▶ **TASK DESCRIPTION**:
Write out every entry exactly as it stands.

▶ **Excerpts from a dataset**:

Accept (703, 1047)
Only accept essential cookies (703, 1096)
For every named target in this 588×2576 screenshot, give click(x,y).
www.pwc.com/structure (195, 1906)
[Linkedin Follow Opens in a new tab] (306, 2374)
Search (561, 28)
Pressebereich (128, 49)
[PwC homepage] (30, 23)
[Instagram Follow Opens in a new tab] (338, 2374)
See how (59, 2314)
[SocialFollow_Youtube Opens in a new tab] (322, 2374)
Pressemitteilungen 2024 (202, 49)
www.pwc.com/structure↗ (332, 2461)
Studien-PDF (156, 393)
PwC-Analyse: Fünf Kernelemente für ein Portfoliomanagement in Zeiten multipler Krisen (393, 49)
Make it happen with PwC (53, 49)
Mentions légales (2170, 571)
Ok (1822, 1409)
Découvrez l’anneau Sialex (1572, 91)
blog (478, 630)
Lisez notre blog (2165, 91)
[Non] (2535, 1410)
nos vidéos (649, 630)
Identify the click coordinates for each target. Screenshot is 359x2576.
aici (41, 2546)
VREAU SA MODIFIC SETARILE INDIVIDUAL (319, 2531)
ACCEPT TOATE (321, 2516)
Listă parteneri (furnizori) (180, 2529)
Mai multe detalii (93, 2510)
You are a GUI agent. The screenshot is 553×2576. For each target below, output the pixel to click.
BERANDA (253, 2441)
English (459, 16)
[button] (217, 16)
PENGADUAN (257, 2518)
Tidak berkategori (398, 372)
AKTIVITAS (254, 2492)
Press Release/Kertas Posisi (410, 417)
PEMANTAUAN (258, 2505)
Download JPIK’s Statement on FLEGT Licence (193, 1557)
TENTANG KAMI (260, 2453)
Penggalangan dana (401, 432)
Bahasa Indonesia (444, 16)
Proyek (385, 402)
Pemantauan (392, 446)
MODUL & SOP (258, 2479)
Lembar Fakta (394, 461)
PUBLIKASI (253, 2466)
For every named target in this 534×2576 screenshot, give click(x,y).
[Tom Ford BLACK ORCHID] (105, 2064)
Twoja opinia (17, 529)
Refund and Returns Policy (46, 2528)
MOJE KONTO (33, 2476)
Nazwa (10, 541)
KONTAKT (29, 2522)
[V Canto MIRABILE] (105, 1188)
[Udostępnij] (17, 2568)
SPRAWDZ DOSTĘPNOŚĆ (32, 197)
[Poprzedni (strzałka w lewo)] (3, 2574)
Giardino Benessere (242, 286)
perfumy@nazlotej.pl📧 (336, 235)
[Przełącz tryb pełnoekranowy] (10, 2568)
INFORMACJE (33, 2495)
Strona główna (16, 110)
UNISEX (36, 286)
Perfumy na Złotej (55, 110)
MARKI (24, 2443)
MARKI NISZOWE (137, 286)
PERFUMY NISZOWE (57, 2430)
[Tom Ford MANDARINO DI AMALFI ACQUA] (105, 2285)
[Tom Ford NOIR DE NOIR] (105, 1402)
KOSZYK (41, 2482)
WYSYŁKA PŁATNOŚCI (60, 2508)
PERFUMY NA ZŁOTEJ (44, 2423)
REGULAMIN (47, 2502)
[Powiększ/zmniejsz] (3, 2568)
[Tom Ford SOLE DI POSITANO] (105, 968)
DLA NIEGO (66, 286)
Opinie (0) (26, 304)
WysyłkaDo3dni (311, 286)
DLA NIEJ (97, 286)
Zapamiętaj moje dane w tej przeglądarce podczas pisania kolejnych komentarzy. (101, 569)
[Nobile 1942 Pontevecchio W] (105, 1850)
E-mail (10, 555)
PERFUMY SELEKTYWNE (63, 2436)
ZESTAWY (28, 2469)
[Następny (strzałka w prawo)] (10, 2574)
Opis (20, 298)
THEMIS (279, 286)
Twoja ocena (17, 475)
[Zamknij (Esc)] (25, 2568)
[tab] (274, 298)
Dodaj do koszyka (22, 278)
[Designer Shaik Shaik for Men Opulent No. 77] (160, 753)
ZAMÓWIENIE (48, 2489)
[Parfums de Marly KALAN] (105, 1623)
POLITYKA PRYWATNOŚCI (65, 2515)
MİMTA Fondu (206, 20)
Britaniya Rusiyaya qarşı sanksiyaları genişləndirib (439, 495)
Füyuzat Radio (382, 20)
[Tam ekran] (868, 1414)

▶ **WRITTEN RESPONSE**:
Accept (703, 1047)
Only accept essential cookies (703, 1096)
For every named target in this 588×2576 screenshot, give click(x,y).
www.pwc.com/structure (195, 1906)
[Linkedin Follow Opens in a new tab] (306, 2374)
Search (561, 28)
Pressebereich (128, 49)
[PwC homepage] (30, 23)
[Instagram Follow Opens in a new tab] (338, 2374)
See how (59, 2314)
[SocialFollow_Youtube Opens in a new tab] (322, 2374)
Pressemitteilungen 2024 (202, 49)
www.pwc.com/structure↗ (332, 2461)
Studien-PDF (156, 393)
PwC-Analyse: Fünf Kernelemente für ein Portfoliomanagement in Zeiten multipler Krisen (393, 49)
Make it happen with PwC (53, 49)
Mentions légales (2170, 571)
Ok (1822, 1409)
Découvrez l’anneau Sialex (1572, 91)
blog (478, 630)
Lisez notre blog (2165, 91)
[Non] (2535, 1410)
nos vidéos (649, 630)
Identify the click coordinates for each target. Screenshot is 359x2576.
aici (41, 2546)
VREAU SA MODIFIC SETARILE INDIVIDUAL (319, 2531)
ACCEPT TOATE (321, 2516)
Listă parteneri (furnizori) (180, 2529)
Mai multe detalii (93, 2510)
You are a GUI agent. The screenshot is 553×2576. For each target below, output the pixel to click.
BERANDA (253, 2441)
English (459, 16)
[button] (217, 16)
PENGADUAN (257, 2518)
Tidak berkategori (398, 372)
AKTIVITAS (254, 2492)
Press Release/Kertas Posisi (410, 417)
PEMANTAUAN (258, 2505)
Download JPIK’s Statement on FLEGT Licence (193, 1557)
TENTANG KAMI (260, 2453)
Penggalangan dana (401, 432)
Bahasa Indonesia (444, 16)
Proyek (385, 402)
Pemantauan (392, 446)
MODUL & SOP (258, 2479)
Lembar Fakta (394, 461)
PUBLIKASI (253, 2466)
For every named target in this 534×2576 screenshot, give click(x,y).
[Tom Ford BLACK ORCHID] (105, 2064)
Twoja opinia (17, 529)
Refund and Returns Policy (46, 2528)
MOJE KONTO (33, 2476)
Nazwa (10, 541)
KONTAKT (29, 2522)
[V Canto MIRABILE] (105, 1188)
[Udostępnij] (17, 2568)
SPRAWDZ DOSTĘPNOŚĆ (32, 197)
[Poprzedni (strzałka w lewo)] (3, 2574)
Giardino Benessere (242, 286)
perfumy@nazlotej.pl📧 (336, 235)
[Przełącz tryb pełnoekranowy] (10, 2568)
INFORMACJE (33, 2495)
Strona główna (16, 110)
UNISEX (36, 286)
Perfumy na Złotej (55, 110)
MARKI (24, 2443)
MARKI NISZOWE (137, 286)
PERFUMY NISZOWE (57, 2430)
[Tom Ford MANDARINO DI AMALFI ACQUA] (105, 2285)
[Tom Ford NOIR DE NOIR] (105, 1402)
KOSZYK (41, 2482)
WYSYŁKA PŁATNOŚCI (60, 2508)
PERFUMY NA ZŁOTEJ (44, 2423)
REGULAMIN (47, 2502)
[Powiększ/zmniejsz] (3, 2568)
[Tom Ford SOLE DI POSITANO] (105, 968)
DLA NIEGO (66, 286)
Opinie (0) (26, 304)
WysyłkaDo3dni (311, 286)
DLA NIEJ (97, 286)
Zapamiętaj moje dane w tej przeglądarce podczas pisania kolejnych komentarzy. (101, 569)
[Nobile 1942 Pontevecchio W] (105, 1850)
E-mail (10, 555)
PERFUMY SELEKTYWNE (63, 2436)
ZESTAWY (28, 2469)
[Następny (strzałka w prawo)] (10, 2574)
Opis (20, 298)
THEMIS (279, 286)
Twoja ocena (17, 475)
[Zamknij (Esc)] (25, 2568)
[tab] (274, 298)
Dodaj do koszyka (22, 278)
[Designer Shaik Shaik for Men Opulent No. 77] (160, 753)
ZAMÓWIENIE (48, 2489)
[Parfums de Marly KALAN] (105, 1623)
POLITYKA PRYWATNOŚCI (65, 2515)
MİMTA Fondu (206, 20)
Britaniya Rusiyaya qarşı sanksiyaları genişləndirib (439, 495)
Füyuzat Radio (382, 20)
[Tam ekran] (868, 1414)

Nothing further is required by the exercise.